**YOUR GOAL**
Give back every entry, exactly as written.

**SOURCE RECORDS**

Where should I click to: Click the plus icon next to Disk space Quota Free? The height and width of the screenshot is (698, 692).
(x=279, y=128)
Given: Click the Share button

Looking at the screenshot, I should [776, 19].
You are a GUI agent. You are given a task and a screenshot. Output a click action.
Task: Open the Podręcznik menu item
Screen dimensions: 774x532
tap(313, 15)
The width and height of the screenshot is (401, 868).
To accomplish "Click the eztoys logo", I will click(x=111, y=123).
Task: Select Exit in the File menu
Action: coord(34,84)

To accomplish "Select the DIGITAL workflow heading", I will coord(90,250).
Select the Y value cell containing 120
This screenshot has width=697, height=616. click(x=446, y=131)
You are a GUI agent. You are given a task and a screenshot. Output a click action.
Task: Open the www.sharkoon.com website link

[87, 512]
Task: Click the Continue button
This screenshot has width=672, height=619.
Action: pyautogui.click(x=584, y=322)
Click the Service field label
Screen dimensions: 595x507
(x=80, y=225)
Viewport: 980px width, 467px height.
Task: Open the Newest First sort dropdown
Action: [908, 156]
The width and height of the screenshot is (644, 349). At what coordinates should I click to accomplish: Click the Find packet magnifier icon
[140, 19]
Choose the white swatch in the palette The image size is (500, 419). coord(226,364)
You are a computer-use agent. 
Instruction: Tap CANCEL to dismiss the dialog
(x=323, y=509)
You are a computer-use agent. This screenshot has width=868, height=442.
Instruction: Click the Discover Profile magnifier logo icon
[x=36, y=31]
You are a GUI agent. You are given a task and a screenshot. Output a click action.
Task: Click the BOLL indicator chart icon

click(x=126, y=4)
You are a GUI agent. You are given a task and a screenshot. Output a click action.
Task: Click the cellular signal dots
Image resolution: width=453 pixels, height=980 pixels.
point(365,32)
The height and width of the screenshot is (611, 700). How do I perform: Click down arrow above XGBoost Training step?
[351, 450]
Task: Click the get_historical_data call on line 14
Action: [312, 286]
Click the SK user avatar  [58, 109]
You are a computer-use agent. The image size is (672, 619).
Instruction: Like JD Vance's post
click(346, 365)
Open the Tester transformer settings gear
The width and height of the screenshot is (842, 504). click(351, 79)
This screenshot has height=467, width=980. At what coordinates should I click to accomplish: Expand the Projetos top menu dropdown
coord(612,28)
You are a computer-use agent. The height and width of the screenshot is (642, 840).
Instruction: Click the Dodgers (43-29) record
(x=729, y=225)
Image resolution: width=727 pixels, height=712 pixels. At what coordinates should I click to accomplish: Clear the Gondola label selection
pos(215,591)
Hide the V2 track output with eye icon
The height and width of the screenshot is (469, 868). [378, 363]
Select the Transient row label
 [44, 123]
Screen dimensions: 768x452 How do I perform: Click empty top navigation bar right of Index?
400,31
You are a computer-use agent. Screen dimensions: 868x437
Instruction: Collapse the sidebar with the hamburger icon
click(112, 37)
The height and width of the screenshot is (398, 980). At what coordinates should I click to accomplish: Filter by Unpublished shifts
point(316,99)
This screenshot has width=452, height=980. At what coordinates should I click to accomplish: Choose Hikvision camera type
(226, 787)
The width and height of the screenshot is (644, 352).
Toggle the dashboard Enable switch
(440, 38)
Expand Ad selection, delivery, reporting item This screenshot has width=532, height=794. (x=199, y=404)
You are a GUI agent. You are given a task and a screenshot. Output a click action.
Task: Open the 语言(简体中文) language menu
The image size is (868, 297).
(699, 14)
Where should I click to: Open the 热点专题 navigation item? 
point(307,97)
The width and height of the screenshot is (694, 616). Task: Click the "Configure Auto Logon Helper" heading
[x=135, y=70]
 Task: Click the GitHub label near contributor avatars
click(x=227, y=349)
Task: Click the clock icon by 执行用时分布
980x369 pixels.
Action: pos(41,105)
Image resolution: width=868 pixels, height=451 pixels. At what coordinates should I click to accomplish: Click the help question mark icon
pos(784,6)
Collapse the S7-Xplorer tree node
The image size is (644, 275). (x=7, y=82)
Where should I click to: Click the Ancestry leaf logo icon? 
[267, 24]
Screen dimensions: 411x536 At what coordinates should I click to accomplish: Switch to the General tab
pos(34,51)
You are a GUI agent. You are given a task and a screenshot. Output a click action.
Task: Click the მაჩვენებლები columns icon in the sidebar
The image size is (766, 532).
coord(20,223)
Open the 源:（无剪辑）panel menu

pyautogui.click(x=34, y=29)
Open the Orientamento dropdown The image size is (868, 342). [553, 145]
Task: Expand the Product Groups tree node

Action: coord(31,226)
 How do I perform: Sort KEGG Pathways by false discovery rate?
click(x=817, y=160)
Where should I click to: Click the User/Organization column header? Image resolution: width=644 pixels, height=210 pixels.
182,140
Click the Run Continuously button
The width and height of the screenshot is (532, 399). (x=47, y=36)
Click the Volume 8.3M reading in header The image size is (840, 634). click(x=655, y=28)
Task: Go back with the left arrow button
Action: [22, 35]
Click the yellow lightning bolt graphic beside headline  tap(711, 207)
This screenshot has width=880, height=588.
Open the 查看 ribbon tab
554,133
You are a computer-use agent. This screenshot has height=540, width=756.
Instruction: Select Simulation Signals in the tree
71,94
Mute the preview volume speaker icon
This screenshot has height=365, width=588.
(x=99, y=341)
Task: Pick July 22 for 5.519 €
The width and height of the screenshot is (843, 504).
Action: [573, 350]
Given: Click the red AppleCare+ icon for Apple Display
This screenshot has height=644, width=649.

**SOLUTION**
Where should I click to: Click the plus icon next to Disk space Quota Free? The height and width of the screenshot is (698, 692).
(x=279, y=128)
Given: Click the Share button

Looking at the screenshot, I should [776, 19].
You are a GUI agent. You are given a task and a screenshot. Output a click action.
Task: Open the Podręcznik menu item
Screen dimensions: 774x532
tap(313, 15)
The width and height of the screenshot is (401, 868).
To accomplish "Click the eztoys logo", I will click(x=111, y=123).
Task: Select Exit in the File menu
Action: coord(34,84)

To accomplish "Select the DIGITAL workflow heading", I will coord(90,250).
Select the Y value cell containing 120
This screenshot has width=697, height=616. click(x=446, y=131)
You are a GUI agent. You are given a task and a screenshot. Output a click action.
Task: Open the www.sharkoon.com website link

[87, 512]
Task: Click the Continue button
This screenshot has width=672, height=619.
Action: pyautogui.click(x=584, y=322)
Click the Service field label
Screen dimensions: 595x507
(x=80, y=225)
Viewport: 980px width, 467px height.
Task: Open the Newest First sort dropdown
Action: [908, 156]
The width and height of the screenshot is (644, 349). At what coordinates should I click to accomplish: Click the Find packet magnifier icon
[140, 19]
Choose the white swatch in the palette The image size is (500, 419). coord(226,364)
You are a computer-use agent. 
Instruction: Tap CANCEL to dismiss the dialog
(x=323, y=509)
You are a computer-use agent. This screenshot has width=868, height=442.
Instruction: Click the Discover Profile magnifier logo icon
[x=36, y=31]
You are a GUI agent. You are given a task and a screenshot. Output a click action.
Task: Click the BOLL indicator chart icon

click(x=126, y=4)
You are a GUI agent. You are given a task and a screenshot. Output a click action.
Task: Click the cellular signal dots
Image resolution: width=453 pixels, height=980 pixels.
point(365,32)
The height and width of the screenshot is (611, 700). How do I perform: Click down arrow above XGBoost Training step?
[351, 450]
Task: Click the get_historical_data call on line 14
Action: [312, 286]
Click the SK user avatar  [58, 109]
You are a computer-use agent. The image size is (672, 619).
Instruction: Like JD Vance's post
click(346, 365)
Open the Tester transformer settings gear
The width and height of the screenshot is (842, 504). click(351, 79)
This screenshot has height=467, width=980. At what coordinates should I click to accomplish: Expand the Projetos top menu dropdown
coord(612,28)
You are a computer-use agent. The height and width of the screenshot is (642, 840).
Instruction: Click the Dodgers (43-29) record
(x=729, y=225)
Image resolution: width=727 pixels, height=712 pixels. At what coordinates should I click to accomplish: Clear the Gondola label selection
pos(215,591)
Hide the V2 track output with eye icon
The height and width of the screenshot is (469, 868). [378, 363]
Select the Transient row label
 [44, 123]
Screen dimensions: 768x452 How do I perform: Click empty top navigation bar right of Index?
400,31
You are a computer-use agent. Screen dimensions: 868x437
Instruction: Collapse the sidebar with the hamburger icon
click(112, 37)
The height and width of the screenshot is (398, 980). At what coordinates should I click to accomplish: Filter by Unpublished shifts
point(316,99)
This screenshot has width=452, height=980. At what coordinates should I click to accomplish: Choose Hikvision camera type
(226, 787)
The width and height of the screenshot is (644, 352).
Toggle the dashboard Enable switch
(440, 38)
Expand Ad selection, delivery, reporting item This screenshot has width=532, height=794. (x=199, y=404)
You are a GUI agent. You are given a task and a screenshot. Output a click action.
Task: Open the 语言(简体中文) language menu
The image size is (868, 297).
(699, 14)
Where should I click to: Open the 热点专题 navigation item? 
point(307,97)
The width and height of the screenshot is (694, 616). Task: Click the "Configure Auto Logon Helper" heading
[x=135, y=70]
 Task: Click the GitHub label near contributor avatars
click(x=227, y=349)
Task: Click the clock icon by 执行用时分布
980x369 pixels.
Action: pos(41,105)
Image resolution: width=868 pixels, height=451 pixels. At what coordinates should I click to accomplish: Click the help question mark icon
pos(784,6)
Collapse the S7-Xplorer tree node
The image size is (644, 275). (x=7, y=82)
Where should I click to: Click the Ancestry leaf logo icon? 
[267, 24]
Screen dimensions: 411x536 At what coordinates should I click to accomplish: Switch to the General tab
pos(34,51)
You are a GUI agent. You are given a task and a screenshot. Output a click action.
Task: Click the მაჩვენებლები columns icon in the sidebar
The image size is (766, 532).
coord(20,223)
Open the 源:（无剪辑）panel menu

pyautogui.click(x=34, y=29)
Open the Orientamento dropdown The image size is (868, 342). [553, 145]
Task: Expand the Product Groups tree node

Action: coord(31,226)
 How do I perform: Sort KEGG Pathways by false discovery rate?
click(x=817, y=160)
Where should I click to: Click the User/Organization column header? Image resolution: width=644 pixels, height=210 pixels.
182,140
Click the Run Continuously button
The width and height of the screenshot is (532, 399). (x=47, y=36)
Click the Volume 8.3M reading in header The image size is (840, 634). click(x=655, y=28)
Task: Go back with the left arrow button
Action: [22, 35]
Click the yellow lightning bolt graphic beside headline  tap(711, 207)
This screenshot has width=880, height=588.
Open the 查看 ribbon tab
554,133
You are a computer-use agent. This screenshot has height=540, width=756.
Instruction: Select Simulation Signals in the tree
71,94
Mute the preview volume speaker icon
This screenshot has height=365, width=588.
(x=99, y=341)
Task: Pick July 22 for 5.519 €
The width and height of the screenshot is (843, 504).
Action: [573, 350]
Given: Click the red AppleCare+ icon for Apple Display
This screenshot has height=644, width=649.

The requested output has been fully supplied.